**EXERCISE BRIEF**: Your answer should consist solely of the lines from the one holding "You are a GUI" through the final line of the entries, reproduced exactly and without pictures.

**DATA EXTRACT**:
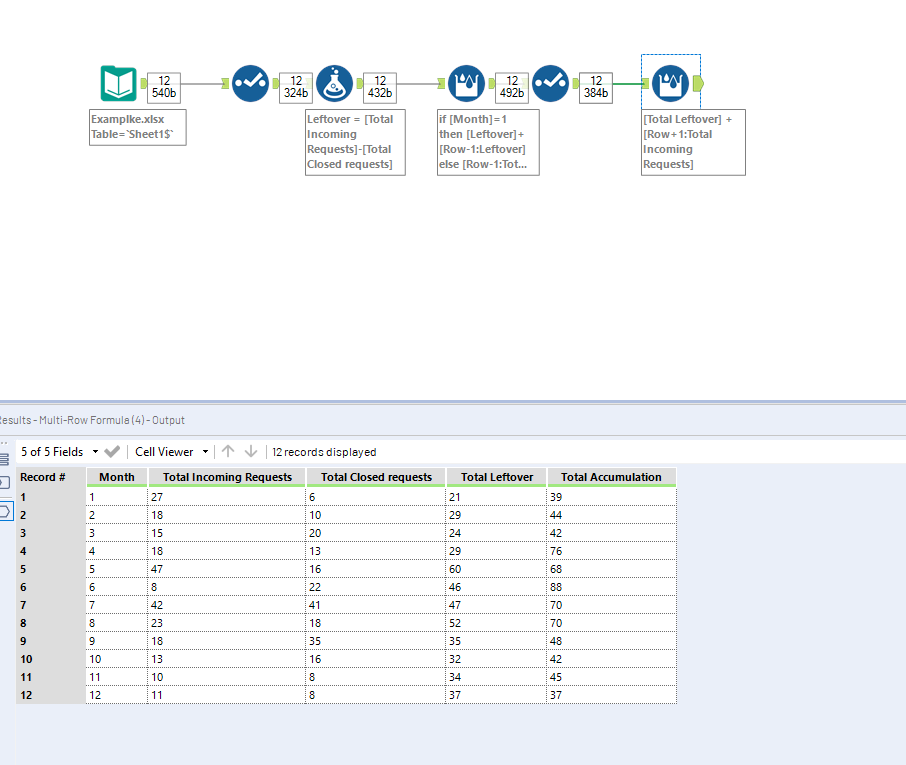
Task: Click the first Select tool on canvas
Action: click(x=250, y=84)
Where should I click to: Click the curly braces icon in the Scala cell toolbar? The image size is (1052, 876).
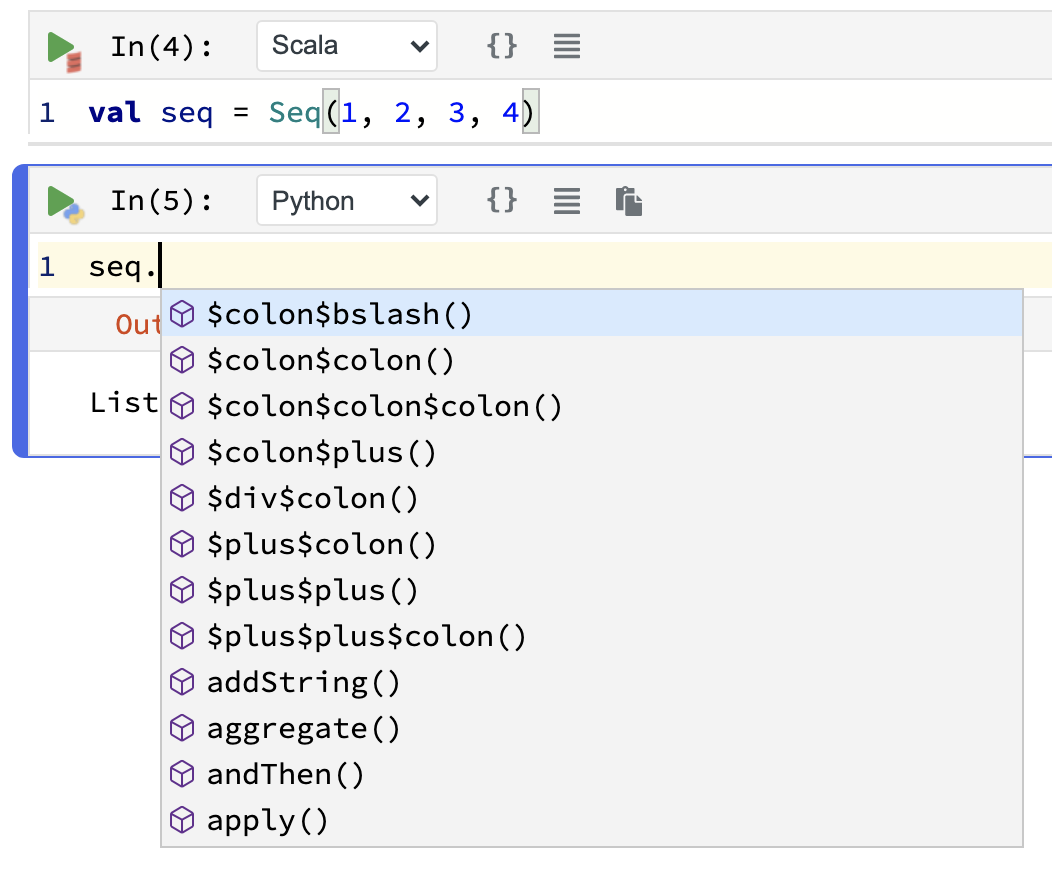[x=501, y=45]
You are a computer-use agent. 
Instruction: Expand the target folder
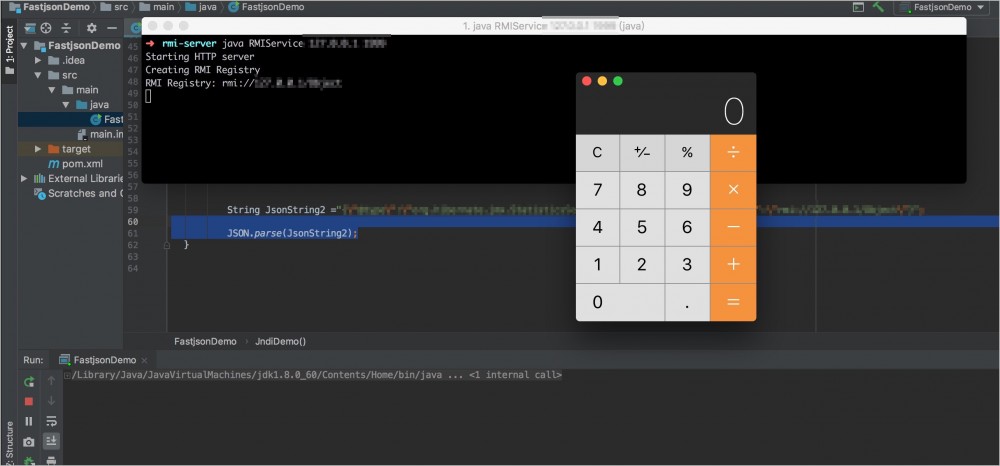pos(38,149)
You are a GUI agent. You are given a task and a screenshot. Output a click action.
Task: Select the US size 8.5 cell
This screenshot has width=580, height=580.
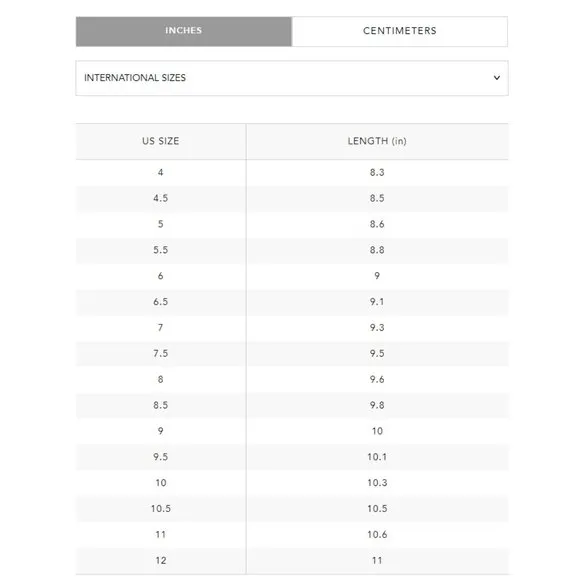(x=161, y=406)
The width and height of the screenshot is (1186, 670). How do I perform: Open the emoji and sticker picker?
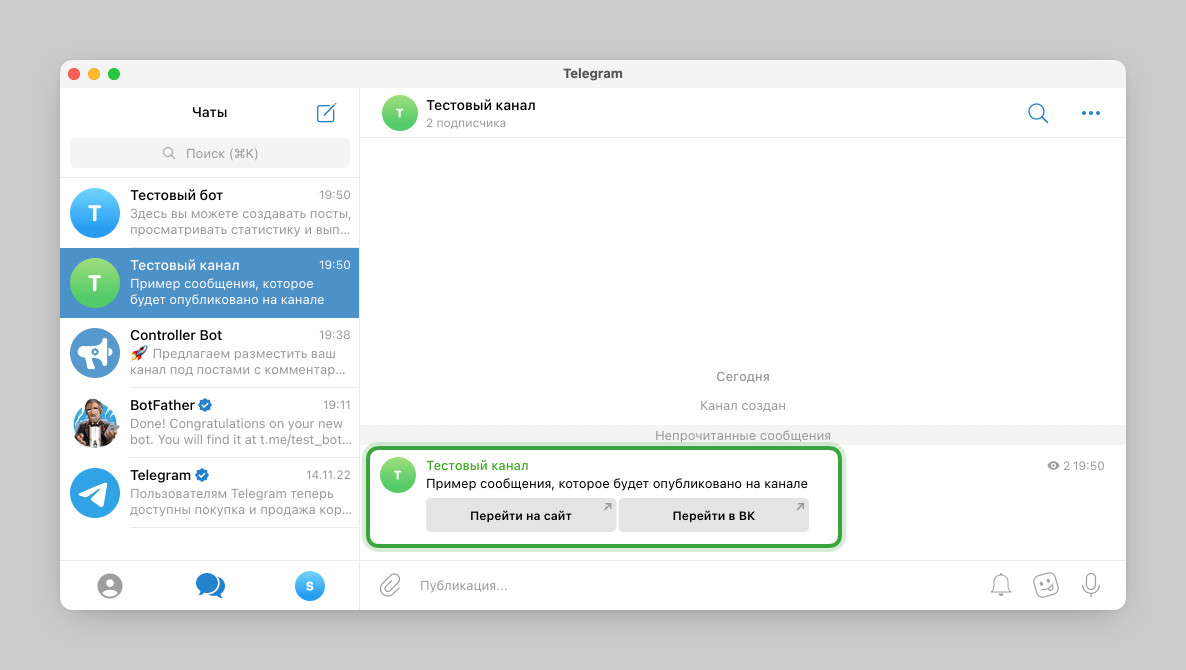[x=1046, y=585]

**EXERCISE RESPONSE**:
You are a GUI agent. You are given a task and a screenshot. Output a click action.
Task: Select the US size 8.5 cell
This screenshot has width=580, height=580.
(x=161, y=406)
The width and height of the screenshot is (1186, 670). How do I perform: Open the emoji and sticker picker?
[x=1046, y=585]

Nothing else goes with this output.